A federal appellate court announced Thursday that it would review a decision finding that the structure of the Consumer Financial Protection Bureau is unconstitutional, temporarily undoing an earlier decision that said the president is allowed to fire the agency’s director at will.
The United States Court of Appeals for District of Columbia Circuit said that the full court would rehear the case, PHH Corporation, et al v. CFPB, which has major implications for the future of consumer financial regulation under the administration of President Trump. In October, a three-judge panel had ruled that the bureau’s single-director set-up was unconstitutional.
The bureau’s current director, Richard Cordray, is an Obama appointee who has advanced regulations opposed by Republicans.
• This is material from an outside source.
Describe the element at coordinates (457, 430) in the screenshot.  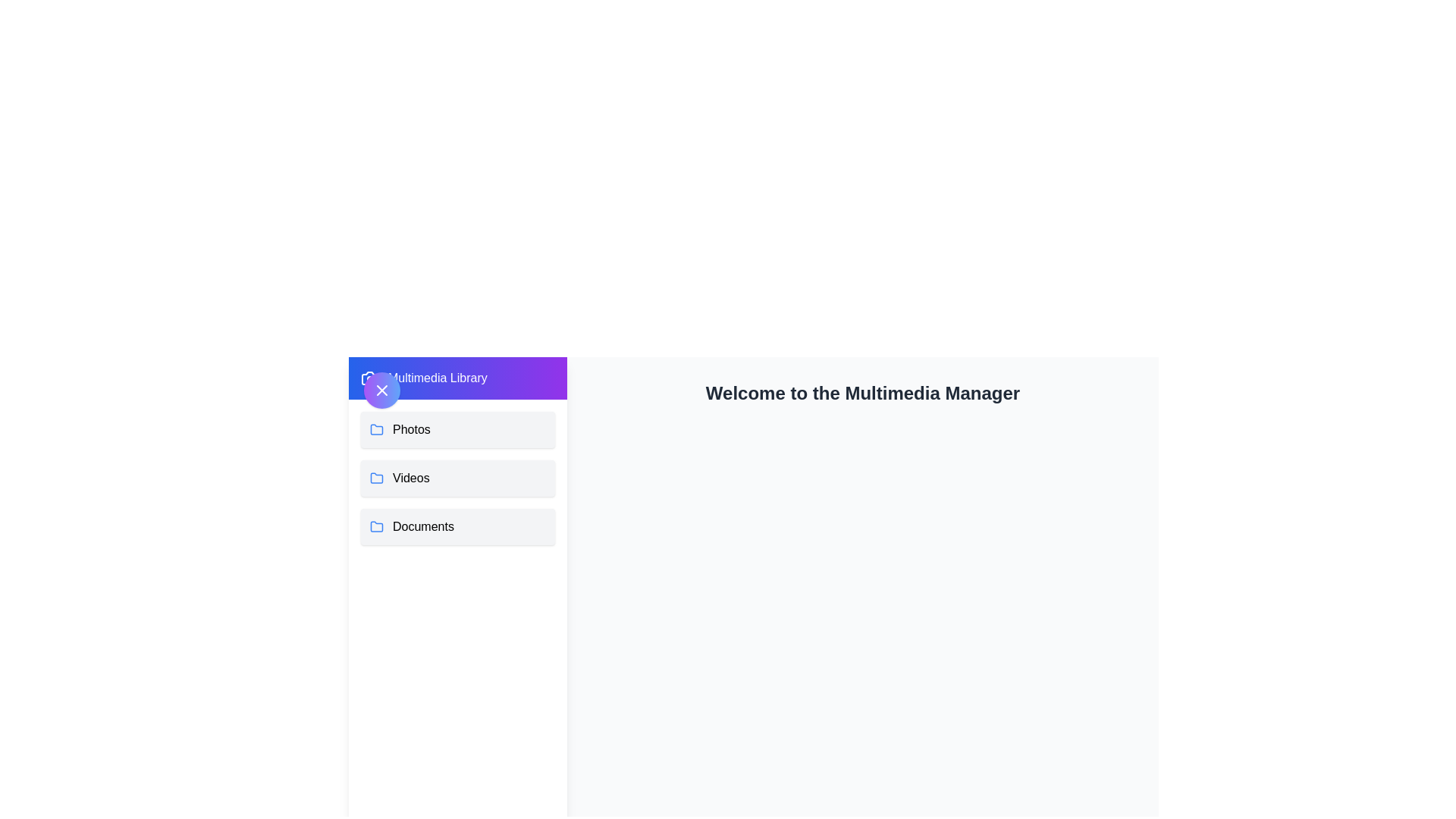
I see `the category Photos from the menu` at that location.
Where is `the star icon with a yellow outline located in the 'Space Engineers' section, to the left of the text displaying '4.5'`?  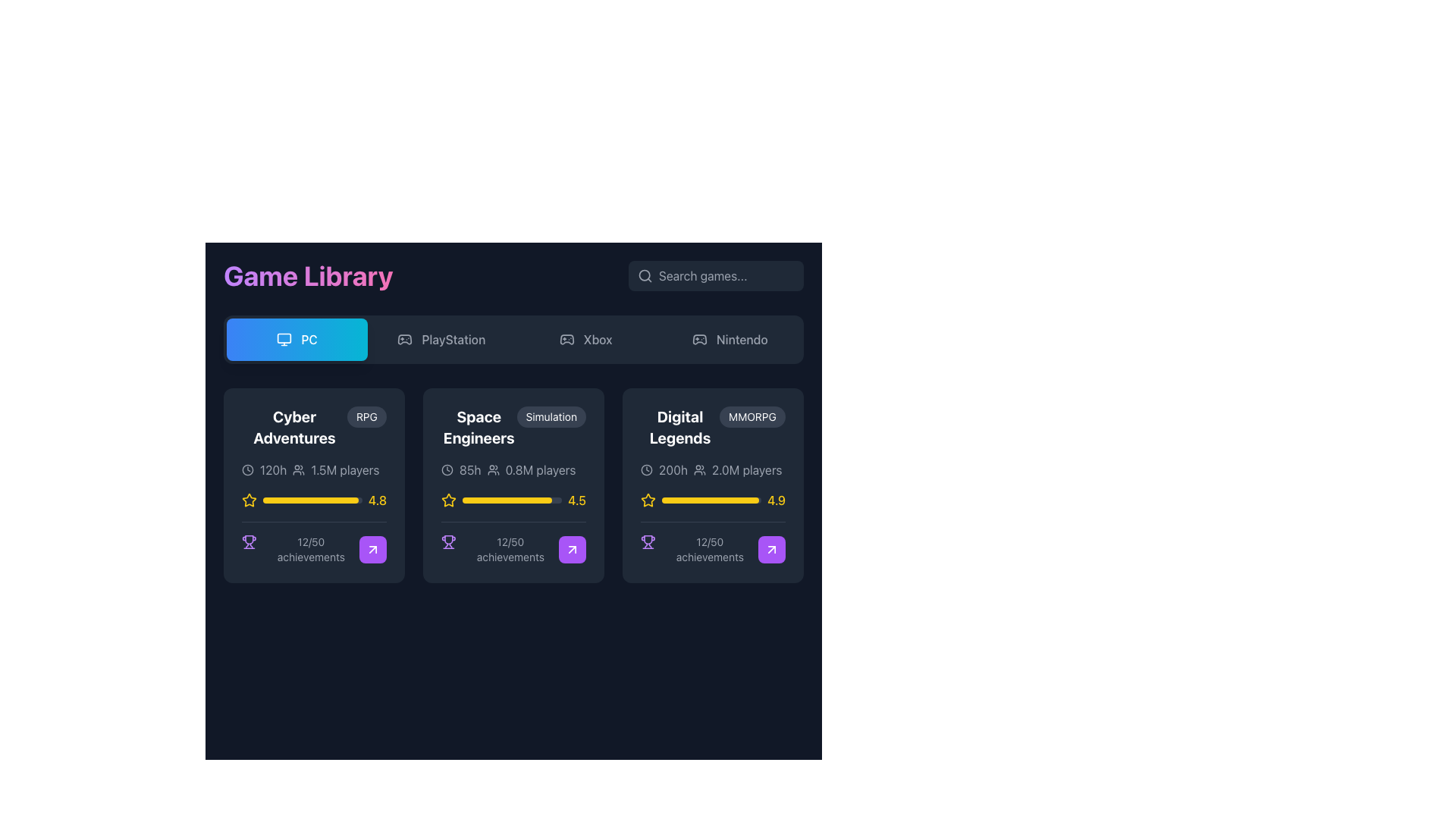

GOP members of Congress have called on Trump to fire and replace Cordray, as Trump could do at will if the previous ruling holds up.
Consumer advocate groups and allies of the bureau, a creation of the 2010 Dodd-Frank financial reform law, immediately praised the decision to review the case.
“It is disappointing but not surprising that payday lenders, debt collectors, for-profit colleges, and other powerful industry groups have turned to their allies in Congress and the courts in an effort to weaken the Bureau so they can keep exploiting financially vulnerable Americans,” said Wade Henderson, president and CEO of The Leadership Conference on Civil and Human Rights. “The panel ruling against the Bureau was wrong on the law and wrong for consumers, and we are relieved that the full D.C. Circuit will take this opportunity to get it right.”
Oral hearings before the full court are set for May 24.
Richard Hunt, the head of the Consumer Bankers Association, said the decision to rehear the case “creates further uncertainty regarding the constitutionality of the CFPB.” He called on Congress and the Trump administration to overhaul the bureau through legislation.